A grand corner façade with festive projections — bold, eye‑catching, and neatly executed at night.

PHOTOGRAPHER SAID: Post prodution to earlier picture

Thanks for sharing this new version, Piotr. The processing looks warmer and punchier than a straight file would be, which suits the celebratory snowflake projections and brings out the sculptural detail. This reads primarily as architectural photography with a travel flavour. The edit largely holds together, but the stronger the processing, the more it spotlights fundamental capture issues like perspective control. What were you aiming to change from the earlier image — colour balance, contrast, or correcting geometry?

TECHNICAL EXECUTION ★★

The file appears sharp, with good detail in the columns and cornices, and noise is well controlled for a night scene. Exposure is balanced enough that the uplighters don’t clip excessively while the shadows still hold information. However, there is strong keystoning: the verticals converge and the building feels as if it’s falling away, which is a core technical standard in architectural work. The warm colour grade pushes towards orange in the midtones; it’s not garish, but it does nudge realism. To reach ★★★★★ you’d need corrected verticals (in-camera with a shift lens or in post via Transform) and a more neutral, restrained colour balance that keeps the stone believable.

COMPOSITION ★★★

The corner viewpoint is a good choice, using the curve and the four columns as a clear focal structure. The frame is broadly centred and stable, which suits the symmetry of the façade. That said, the top feels tight and the lower balcony is pressed against the edge; a little more breathing room would help the architecture sit with authority. The blue strip of signage along the very bottom edge pulls the eye and competes with the warm palette. Would stepping back or using a slightly wider focal length have allowed you to include the full crown and then crop cleanly above the neon?

LIGHTING ★★★

The building illumination and the projected snowflakes create an immediate seasonal atmosphere. Warm uplighting reveals depth in the mouldings, and the projections add texture without blowing out completely. Mixed colour temperatures (warm architecture, cooler white snowflakes) are handled fairly well, though some hotspots on the columns become a little glossy. A touch more control—either by timing the exposure when the projection is at its gentlest, or by slightly pulling highlights locally—would give the stone more texture. Truly top-tier lighting here would sculpt the forms while keeping whites neutral and crisp.

STORY ★★★

The picture communicates “holiday city at night” clearly; the snowflake patterns make the message immediate.

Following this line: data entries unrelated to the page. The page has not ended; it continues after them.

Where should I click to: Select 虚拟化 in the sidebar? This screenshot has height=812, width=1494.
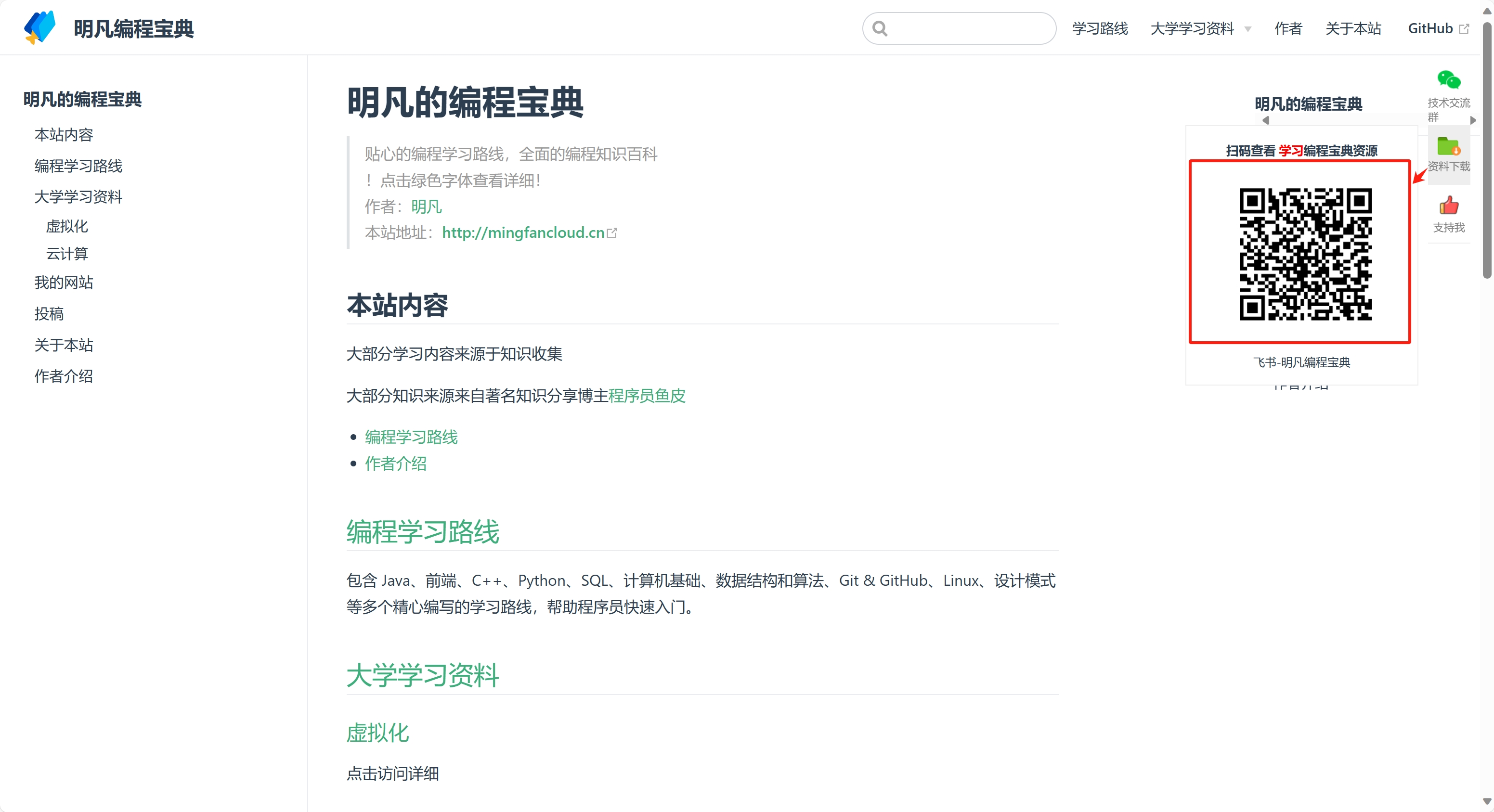(67, 226)
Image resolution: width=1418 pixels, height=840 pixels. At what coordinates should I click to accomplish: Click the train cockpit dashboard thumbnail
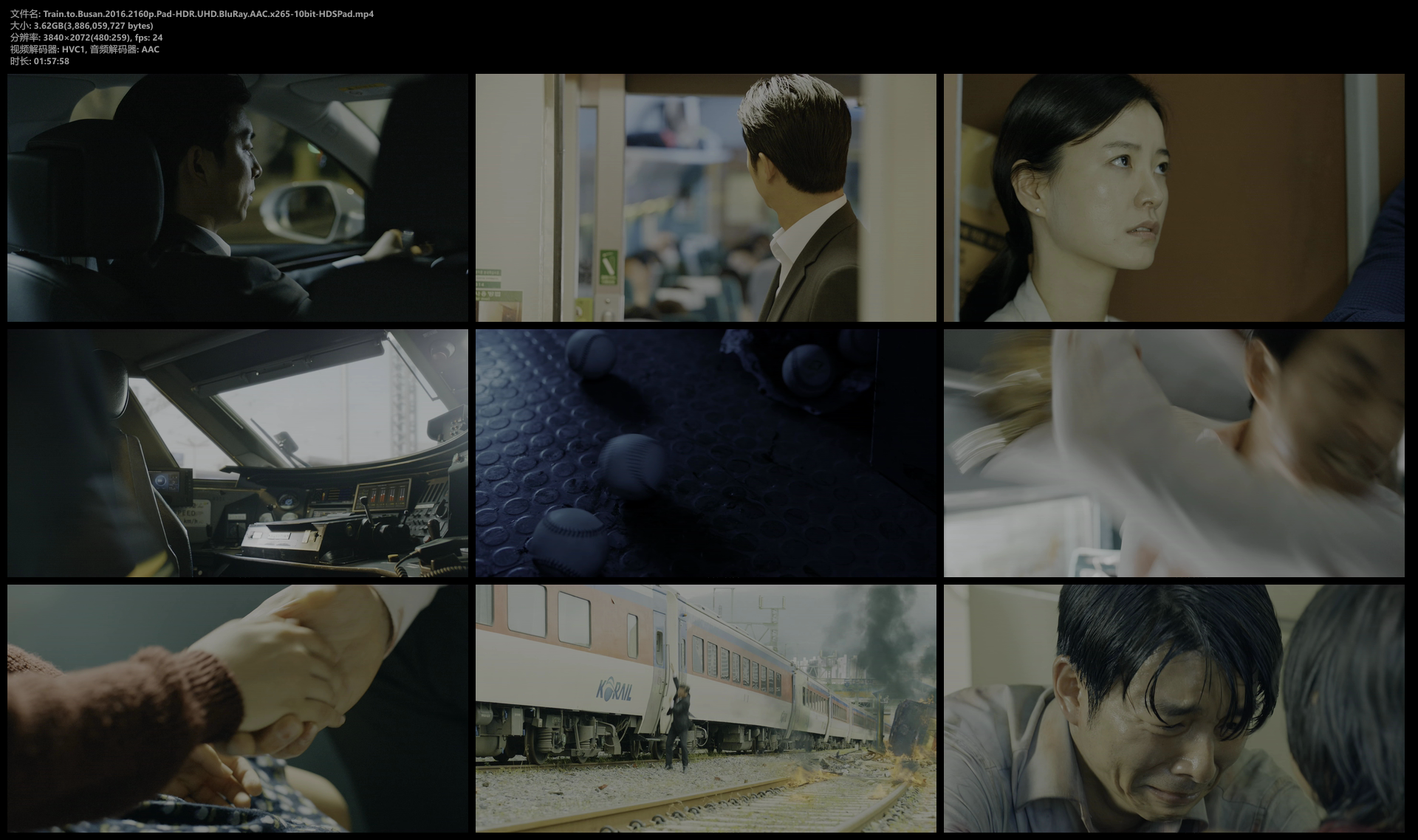point(237,452)
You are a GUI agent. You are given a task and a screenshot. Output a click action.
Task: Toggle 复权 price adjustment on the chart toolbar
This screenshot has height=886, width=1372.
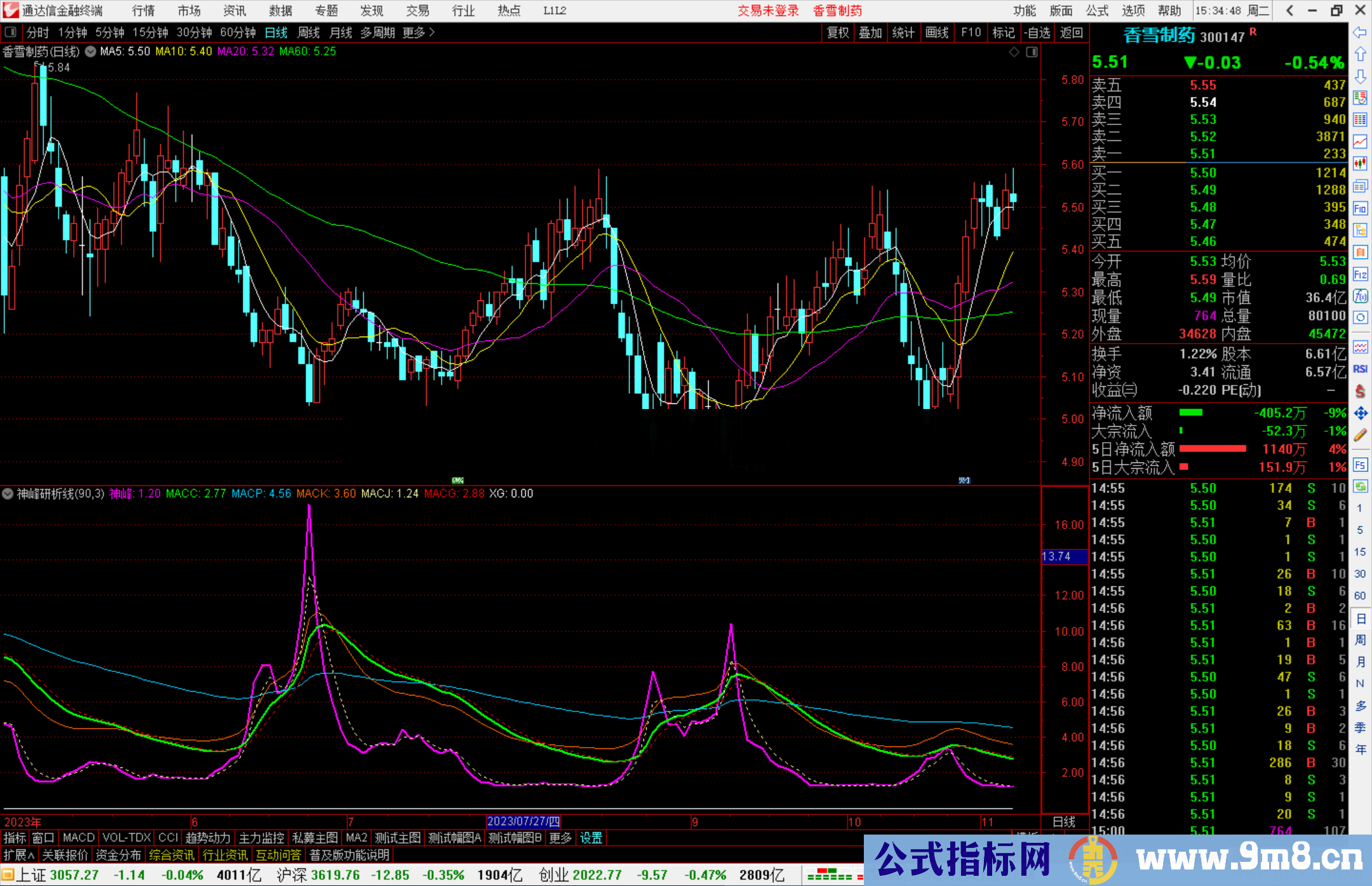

Beyond that, there’s little to anchor time or life—no people at windows, no passer-by, no momentary element. As a result the frame functions more as a decorated-building record than a lived scene. Consider whether a human presence or passing traffic trails could add scale and a sense of place. What small moment could you wait for that would make this feel like a night in a real city rather than a static façade?

IMPACT ★★★

The grandeur of the architecture and the festive overlay deliver quick visual appeal. The uncorrected perspective and tight crop, however, keep it from feeling polished or memorable. Many city façades are photographed like this at Christmas; to stand out you’ll need either cleaner geometry or a distinctive moment. With refined perspective and a subtle colour grade, the same scene would land harder and feel more deliberate. That step up in control would push this toward publication-level impact.

CONSTRUCTIVE NEXT STEPS

Correct perspective: in Lightroom use Lens Corrections (enable profile) then Transform > Vertical (or Guided) to straighten the columns; leave a hint of convergence only if it’s a conscious stylistic choice.
Give the frame breathing room: step back or go a touch wider to include the full crown and a cleaner base, then crop to eliminate the blue neon strip or clone/heal it out if stepping back isn’t possible.
Tame the warmth and hotspots: reduce Orange saturation/luminance slightly in HSL and use a local adjustment to pull highlights on the brightest columns to recover surface texture.
Consider adding life: wait for a silhouetted passer-by, someone at a window, or a single car to add scale; keep shutter around 1/10–1/2s if you want subtle light streaks without drowning the façade.